Further reducing reliance on Jacobian computations (or replacing JVPs with cheaper surrogates).
Adaptive schedules for interval selection and weighting during training (Kim et al., 24 Nov 2025).
Generalizing to discrete or hybrid data spaces, higher-order flows, and domains requiring very high-fidelity geometric or semantic preservation.
Theoretical analysis of approximation errors induced by mean-velocity field learning under finite data, and expressivity limitations tied to backbone architectures (Cao et al., 9 Aug 2025).
Integration with advanced guidance, mixture-based flows, or controller regularization for policy learning and control.

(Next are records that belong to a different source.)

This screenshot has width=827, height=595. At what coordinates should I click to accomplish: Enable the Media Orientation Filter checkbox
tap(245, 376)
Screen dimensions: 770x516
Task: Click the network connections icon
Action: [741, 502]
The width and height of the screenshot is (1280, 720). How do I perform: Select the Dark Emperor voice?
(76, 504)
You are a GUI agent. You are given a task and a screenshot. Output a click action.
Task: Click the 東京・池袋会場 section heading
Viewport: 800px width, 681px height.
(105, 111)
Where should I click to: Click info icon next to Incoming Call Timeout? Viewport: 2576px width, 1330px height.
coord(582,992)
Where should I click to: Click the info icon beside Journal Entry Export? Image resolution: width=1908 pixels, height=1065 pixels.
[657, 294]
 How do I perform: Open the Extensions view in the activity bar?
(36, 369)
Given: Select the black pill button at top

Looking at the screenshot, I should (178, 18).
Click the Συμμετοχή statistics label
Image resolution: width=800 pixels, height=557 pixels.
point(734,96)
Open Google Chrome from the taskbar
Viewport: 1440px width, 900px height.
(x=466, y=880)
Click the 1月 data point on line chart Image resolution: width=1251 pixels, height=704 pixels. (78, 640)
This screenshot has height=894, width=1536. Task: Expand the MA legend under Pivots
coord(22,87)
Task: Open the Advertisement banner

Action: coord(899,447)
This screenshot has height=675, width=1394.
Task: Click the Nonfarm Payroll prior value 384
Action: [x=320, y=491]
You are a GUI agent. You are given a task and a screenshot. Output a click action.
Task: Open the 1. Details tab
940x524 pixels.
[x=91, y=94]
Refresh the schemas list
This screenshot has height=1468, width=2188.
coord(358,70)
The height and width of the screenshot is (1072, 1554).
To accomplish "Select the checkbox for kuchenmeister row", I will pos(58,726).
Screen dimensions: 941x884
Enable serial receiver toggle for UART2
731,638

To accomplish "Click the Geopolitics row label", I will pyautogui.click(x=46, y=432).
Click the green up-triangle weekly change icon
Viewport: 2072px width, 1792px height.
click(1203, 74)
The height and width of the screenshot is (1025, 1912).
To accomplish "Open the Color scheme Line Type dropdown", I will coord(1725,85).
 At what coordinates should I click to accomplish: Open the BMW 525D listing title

7. Contextualization: MeanFlow in Broader Scientific Practice

MeanFlow, conceived as a self-contained alternative to conventional iterative solvers, represents a significant evolution in generative modeling: it provides an explicit, mathematically grounded average-velocity target, enables principled one-step mapping, and supports robust adaptation to challenging tasks spanning images, audio, control, and spatiotemporal domains. By revealing the deep connection between mean and instantaneous velocity fields, and offering extensible curricula and loss interpolations, MeanFlow now forms the core of a growing ecosystem of highly efficient generative models (Geng et al., 19 May 2025, Agarwal et al., 26 Nov 2025, You et al., 24 Aug 2025, Zhang et al., 23 Oct 2025, Zou et al., 9 Oct 2025, Hu et al., 17 Nov 2025, Kim et al., 24 Nov 2025).